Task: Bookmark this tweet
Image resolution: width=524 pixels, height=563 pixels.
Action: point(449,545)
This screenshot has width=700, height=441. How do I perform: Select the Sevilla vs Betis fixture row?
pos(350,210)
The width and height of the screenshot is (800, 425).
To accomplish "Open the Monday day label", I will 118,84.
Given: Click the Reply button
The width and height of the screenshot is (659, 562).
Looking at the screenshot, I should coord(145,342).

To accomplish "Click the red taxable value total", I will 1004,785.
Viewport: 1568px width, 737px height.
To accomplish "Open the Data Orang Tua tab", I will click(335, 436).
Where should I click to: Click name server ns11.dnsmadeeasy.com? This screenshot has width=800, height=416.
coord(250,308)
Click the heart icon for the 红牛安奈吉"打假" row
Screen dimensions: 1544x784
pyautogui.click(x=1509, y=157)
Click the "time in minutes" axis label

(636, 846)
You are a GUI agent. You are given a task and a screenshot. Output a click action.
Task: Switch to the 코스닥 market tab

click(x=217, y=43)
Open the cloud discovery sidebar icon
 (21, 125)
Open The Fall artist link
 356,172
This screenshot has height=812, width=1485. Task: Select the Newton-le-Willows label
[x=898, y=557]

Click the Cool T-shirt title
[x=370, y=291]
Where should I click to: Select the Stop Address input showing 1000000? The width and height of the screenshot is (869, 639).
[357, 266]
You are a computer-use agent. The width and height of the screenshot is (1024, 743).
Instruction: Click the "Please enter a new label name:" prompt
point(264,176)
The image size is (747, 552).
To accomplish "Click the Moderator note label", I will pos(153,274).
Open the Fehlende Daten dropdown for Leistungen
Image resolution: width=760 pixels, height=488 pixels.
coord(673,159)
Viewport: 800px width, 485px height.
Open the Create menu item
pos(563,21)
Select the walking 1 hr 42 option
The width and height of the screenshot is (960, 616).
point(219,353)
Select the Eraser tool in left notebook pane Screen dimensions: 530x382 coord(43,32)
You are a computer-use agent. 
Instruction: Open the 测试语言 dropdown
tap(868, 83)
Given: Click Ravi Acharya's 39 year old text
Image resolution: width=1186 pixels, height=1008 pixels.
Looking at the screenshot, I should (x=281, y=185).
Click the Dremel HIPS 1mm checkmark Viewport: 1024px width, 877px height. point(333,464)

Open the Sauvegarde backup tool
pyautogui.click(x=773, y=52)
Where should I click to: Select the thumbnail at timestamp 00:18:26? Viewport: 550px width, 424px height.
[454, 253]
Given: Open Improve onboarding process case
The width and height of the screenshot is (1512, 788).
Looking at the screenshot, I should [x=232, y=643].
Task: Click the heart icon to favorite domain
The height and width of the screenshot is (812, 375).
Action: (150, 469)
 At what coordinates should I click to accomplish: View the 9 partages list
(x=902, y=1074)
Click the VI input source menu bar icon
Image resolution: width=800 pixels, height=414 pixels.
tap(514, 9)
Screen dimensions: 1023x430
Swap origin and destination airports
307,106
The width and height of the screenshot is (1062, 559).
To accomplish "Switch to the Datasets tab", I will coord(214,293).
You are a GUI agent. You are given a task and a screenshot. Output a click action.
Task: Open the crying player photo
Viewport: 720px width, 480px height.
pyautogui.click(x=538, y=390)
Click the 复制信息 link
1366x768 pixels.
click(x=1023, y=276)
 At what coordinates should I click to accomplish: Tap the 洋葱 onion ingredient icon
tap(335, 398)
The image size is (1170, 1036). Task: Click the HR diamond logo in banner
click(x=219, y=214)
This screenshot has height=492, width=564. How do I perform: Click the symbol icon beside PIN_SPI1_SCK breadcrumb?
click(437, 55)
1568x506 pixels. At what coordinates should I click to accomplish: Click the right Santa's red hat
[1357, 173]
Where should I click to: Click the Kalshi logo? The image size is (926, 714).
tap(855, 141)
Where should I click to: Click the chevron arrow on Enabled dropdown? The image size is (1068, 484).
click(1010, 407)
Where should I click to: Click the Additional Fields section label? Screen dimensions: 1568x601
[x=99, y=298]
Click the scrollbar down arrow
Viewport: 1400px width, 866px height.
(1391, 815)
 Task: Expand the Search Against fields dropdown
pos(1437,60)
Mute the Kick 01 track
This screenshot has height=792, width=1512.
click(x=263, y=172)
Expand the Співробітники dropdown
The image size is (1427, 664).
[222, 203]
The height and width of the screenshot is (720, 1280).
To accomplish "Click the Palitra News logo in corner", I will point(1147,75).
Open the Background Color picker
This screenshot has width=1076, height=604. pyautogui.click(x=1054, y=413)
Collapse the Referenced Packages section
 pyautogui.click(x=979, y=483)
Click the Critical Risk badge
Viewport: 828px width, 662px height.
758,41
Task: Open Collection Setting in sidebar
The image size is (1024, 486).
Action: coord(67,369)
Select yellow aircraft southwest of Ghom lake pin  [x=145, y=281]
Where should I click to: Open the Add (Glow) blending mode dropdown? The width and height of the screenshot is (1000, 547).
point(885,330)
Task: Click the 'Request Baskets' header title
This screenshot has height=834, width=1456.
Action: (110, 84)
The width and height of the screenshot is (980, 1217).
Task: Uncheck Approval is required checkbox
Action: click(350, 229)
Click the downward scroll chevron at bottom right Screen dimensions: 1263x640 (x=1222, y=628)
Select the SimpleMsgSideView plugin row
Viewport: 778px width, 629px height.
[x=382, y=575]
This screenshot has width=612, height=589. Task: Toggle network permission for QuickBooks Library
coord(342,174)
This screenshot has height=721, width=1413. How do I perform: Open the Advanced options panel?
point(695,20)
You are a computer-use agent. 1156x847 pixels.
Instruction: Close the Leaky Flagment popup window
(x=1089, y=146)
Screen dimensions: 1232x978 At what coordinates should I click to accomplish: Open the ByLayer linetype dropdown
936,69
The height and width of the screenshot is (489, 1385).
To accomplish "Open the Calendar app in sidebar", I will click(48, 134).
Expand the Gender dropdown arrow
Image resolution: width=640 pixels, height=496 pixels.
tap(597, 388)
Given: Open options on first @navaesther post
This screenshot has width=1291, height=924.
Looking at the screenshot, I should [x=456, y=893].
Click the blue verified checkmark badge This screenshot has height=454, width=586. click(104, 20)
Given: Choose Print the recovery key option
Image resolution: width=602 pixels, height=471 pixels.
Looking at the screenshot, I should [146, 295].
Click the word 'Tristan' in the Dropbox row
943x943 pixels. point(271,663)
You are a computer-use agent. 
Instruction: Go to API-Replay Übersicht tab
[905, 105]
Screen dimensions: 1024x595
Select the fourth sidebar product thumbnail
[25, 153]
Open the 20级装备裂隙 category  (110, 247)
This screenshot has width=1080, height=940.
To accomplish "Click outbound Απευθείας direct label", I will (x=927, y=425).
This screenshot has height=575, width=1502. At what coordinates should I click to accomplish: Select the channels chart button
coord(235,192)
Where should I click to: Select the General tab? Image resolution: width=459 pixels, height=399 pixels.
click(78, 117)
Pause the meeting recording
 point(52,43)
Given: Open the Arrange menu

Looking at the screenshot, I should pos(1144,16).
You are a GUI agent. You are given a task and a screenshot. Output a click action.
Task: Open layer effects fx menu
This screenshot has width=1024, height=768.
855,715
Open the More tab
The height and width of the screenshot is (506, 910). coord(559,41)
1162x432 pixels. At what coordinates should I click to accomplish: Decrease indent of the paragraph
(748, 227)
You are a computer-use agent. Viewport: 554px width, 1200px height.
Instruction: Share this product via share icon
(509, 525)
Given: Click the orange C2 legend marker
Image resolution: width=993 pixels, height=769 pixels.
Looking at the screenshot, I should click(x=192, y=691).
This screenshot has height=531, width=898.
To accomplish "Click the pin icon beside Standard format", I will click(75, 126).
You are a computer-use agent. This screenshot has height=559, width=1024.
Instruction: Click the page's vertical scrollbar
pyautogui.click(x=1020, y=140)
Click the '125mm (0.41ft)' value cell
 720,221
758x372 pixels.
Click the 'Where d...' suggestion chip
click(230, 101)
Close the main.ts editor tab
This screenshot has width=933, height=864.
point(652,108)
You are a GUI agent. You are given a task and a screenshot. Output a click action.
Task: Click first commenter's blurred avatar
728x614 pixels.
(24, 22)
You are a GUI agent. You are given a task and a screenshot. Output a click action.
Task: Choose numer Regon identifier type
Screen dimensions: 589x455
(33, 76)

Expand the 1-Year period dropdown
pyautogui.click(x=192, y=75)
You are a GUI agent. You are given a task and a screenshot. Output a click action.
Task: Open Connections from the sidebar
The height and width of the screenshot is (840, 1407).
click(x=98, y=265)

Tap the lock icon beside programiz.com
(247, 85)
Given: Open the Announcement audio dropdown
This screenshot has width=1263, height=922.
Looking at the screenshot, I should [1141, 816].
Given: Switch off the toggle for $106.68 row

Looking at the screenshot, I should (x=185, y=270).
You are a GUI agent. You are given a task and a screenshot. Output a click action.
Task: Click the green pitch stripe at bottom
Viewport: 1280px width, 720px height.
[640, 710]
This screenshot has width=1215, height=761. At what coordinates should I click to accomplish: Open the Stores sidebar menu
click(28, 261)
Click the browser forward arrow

──────

Task to carry out: Report the number of lines in the material above that contain "badge". Nothing else is wanted.

Answer to this task: 2